What are the main challenges?
There is a solution to snakebite problems, but it is largely a matter of investment. Production of anti-venom requires putting the money into establishing manufacturing facilities, having a proper quality control and a regulatory agency that is able to provide oversight of manufacturing. The same goes for collecting venom. So it is a matter of commitment, and spending the money to do it in the right way. The things that hospitals need to have in order to effectively treat snakebite patients are often the same types of medical consumables that are needed for a lot of other diseases. So if you have a strong health care system that is functioning well with the right drugs and treatment, then we are likely to achieve better outcomes.
But are these interventions possible in Nepal?
It is a lot easier and cheaper to prevent snakebite than to deal with consequences, so community education and awareness for behavioural change is probably the most important aspect. Another is having sufficient stock of effective anti-venoms. Countries have to ensure that reliable supply, and one way to go about is to ask for World Health Organization (WHO) assistance. The good thing is that there has been some strong research in this area with which Nepal should be able to take an initiative to be able to make anti-venom within the country and not rely so much on India. It is especially important to have addition supply of anti-venom this time of the year, when snakebite becomes an epidemic.
The WHO wants to halve snakebite deaths by 2030. Is this realistic?

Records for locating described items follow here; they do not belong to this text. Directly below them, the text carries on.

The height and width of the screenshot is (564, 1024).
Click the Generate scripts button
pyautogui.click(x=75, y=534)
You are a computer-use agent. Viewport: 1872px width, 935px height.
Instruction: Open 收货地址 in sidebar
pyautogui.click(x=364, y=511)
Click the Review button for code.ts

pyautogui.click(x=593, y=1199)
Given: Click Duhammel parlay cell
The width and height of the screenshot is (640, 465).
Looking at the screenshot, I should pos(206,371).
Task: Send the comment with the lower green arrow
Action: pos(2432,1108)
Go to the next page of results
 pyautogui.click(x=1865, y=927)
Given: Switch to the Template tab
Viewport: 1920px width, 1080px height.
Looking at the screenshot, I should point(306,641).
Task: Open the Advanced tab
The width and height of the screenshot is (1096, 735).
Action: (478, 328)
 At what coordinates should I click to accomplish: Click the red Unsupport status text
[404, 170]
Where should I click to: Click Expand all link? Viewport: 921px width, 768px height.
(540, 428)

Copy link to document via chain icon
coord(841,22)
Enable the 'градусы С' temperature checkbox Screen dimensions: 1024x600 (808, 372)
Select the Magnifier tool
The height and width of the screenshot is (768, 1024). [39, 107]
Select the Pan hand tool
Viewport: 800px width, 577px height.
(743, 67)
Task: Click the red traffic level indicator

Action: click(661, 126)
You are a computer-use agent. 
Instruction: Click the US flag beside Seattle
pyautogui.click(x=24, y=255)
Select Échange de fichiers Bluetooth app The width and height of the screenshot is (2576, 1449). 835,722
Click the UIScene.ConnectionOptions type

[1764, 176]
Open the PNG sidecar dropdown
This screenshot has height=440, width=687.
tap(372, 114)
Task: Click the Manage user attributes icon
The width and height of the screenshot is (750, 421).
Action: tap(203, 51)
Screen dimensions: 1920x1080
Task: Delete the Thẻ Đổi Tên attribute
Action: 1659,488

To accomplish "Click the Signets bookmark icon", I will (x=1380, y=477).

It is fairly easy to achieve and there is good evidence to back this up. In Ghana it was found that if you introduce effective treatment, train nurses and doctors who deliver the treatment, and educate the community to come to the hospital sooner, fatalities can be reduced by as much as 80% in a very short period. It took Ghana only 18 months. So I think having 12 years from now to cut the fatality and disability by 50% is quite a reasonable target. At core it is about effective treatment, health workers who know how to give treatment and communities that prioritise getting that treatment.
Is climate change pushing venomous snakes up the mountains?
If the world keeps warming, yes. As the weather warms up here in Nepal with climate change, you will start finding venomous snakes in areas where they were never found before because it was too cold. Another aspect that can contribute is changes in the habitat. For example, with deforestation you create open habitats that a lot of venomous snakes, such as the cobras and the Russell vipers, actually find more conducive to their lifestyle.